## MATERIAL SHOWN

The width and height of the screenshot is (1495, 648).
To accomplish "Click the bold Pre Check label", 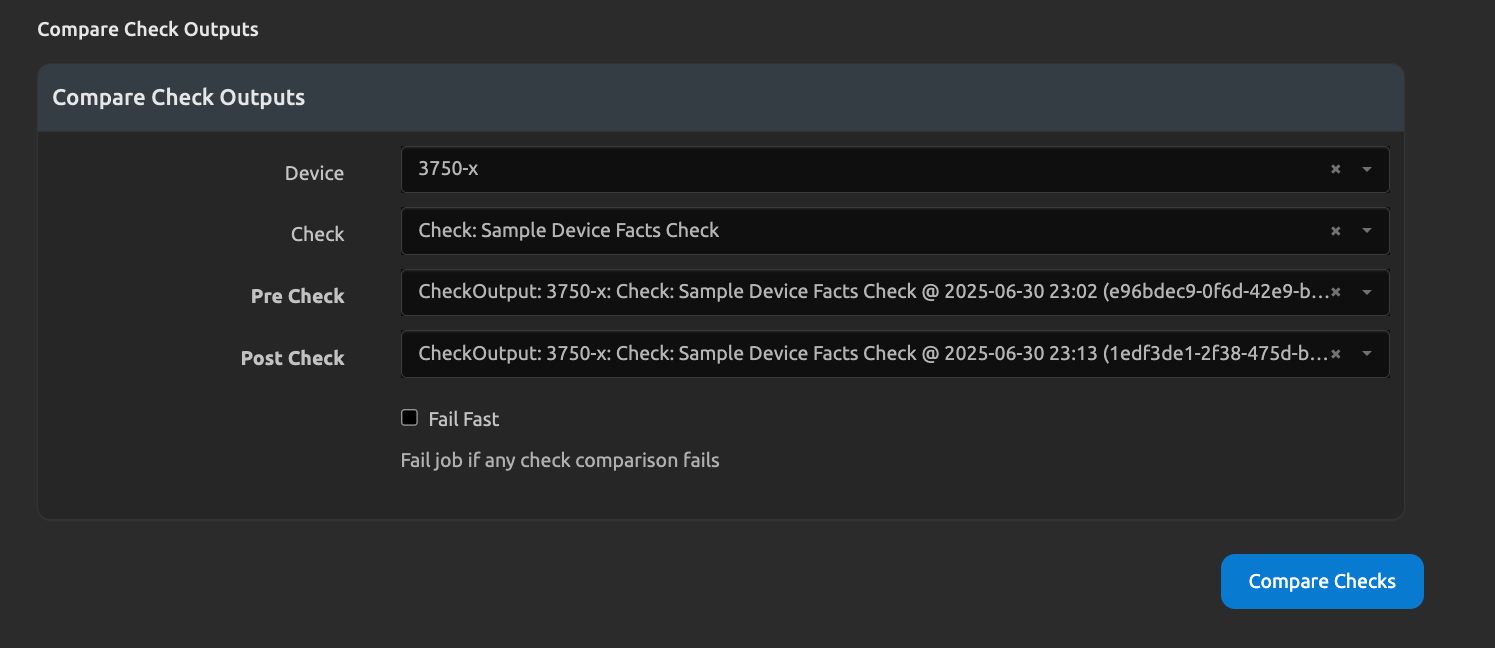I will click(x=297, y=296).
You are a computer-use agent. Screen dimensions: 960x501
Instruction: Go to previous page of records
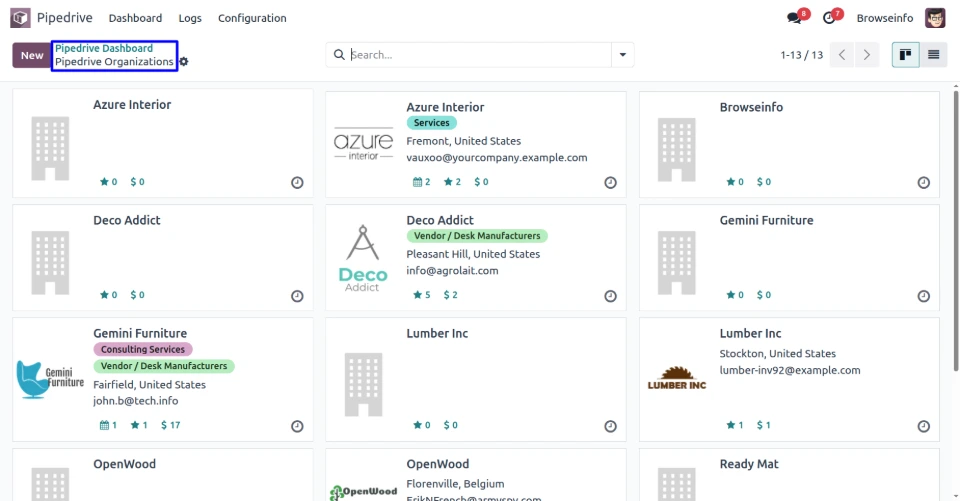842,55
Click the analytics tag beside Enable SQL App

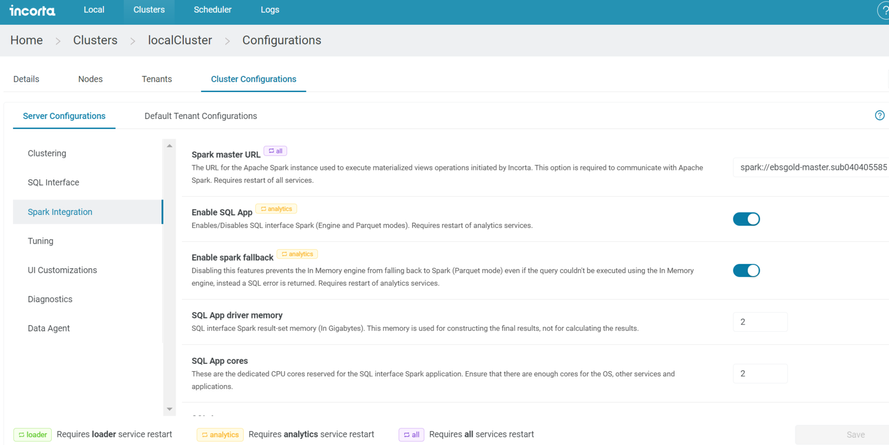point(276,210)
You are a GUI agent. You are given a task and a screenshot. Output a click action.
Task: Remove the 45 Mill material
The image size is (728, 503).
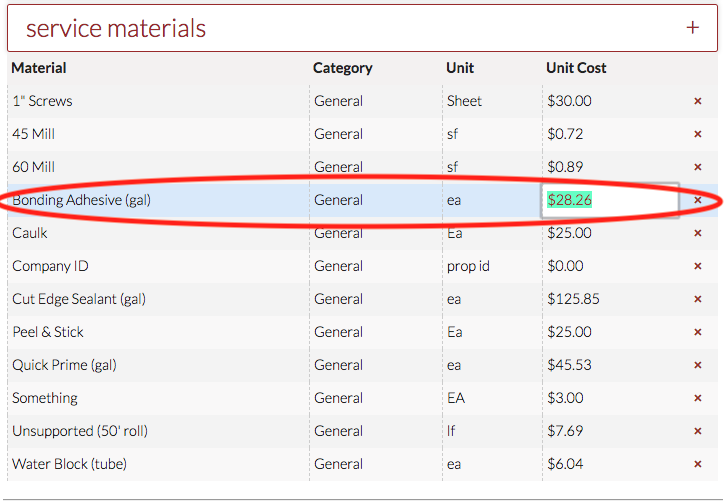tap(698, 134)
--
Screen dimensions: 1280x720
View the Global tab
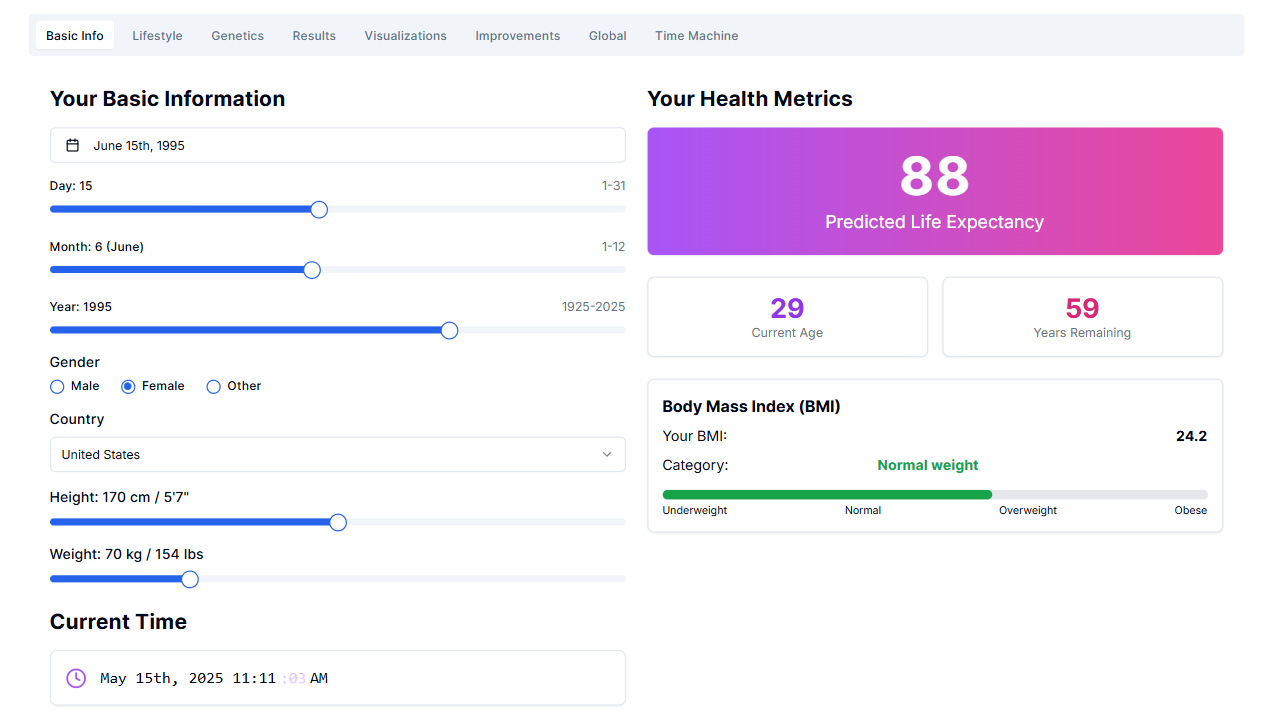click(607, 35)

## EXERCISE DETAILS
Looking over the records, find each line with the word "screenshot" and copy it.

## WRITTEN RESPONSE
The width and height of the screenshot is (1495, 648).
You are a GUI agent. You are given a task and a screenshot. Output a click action.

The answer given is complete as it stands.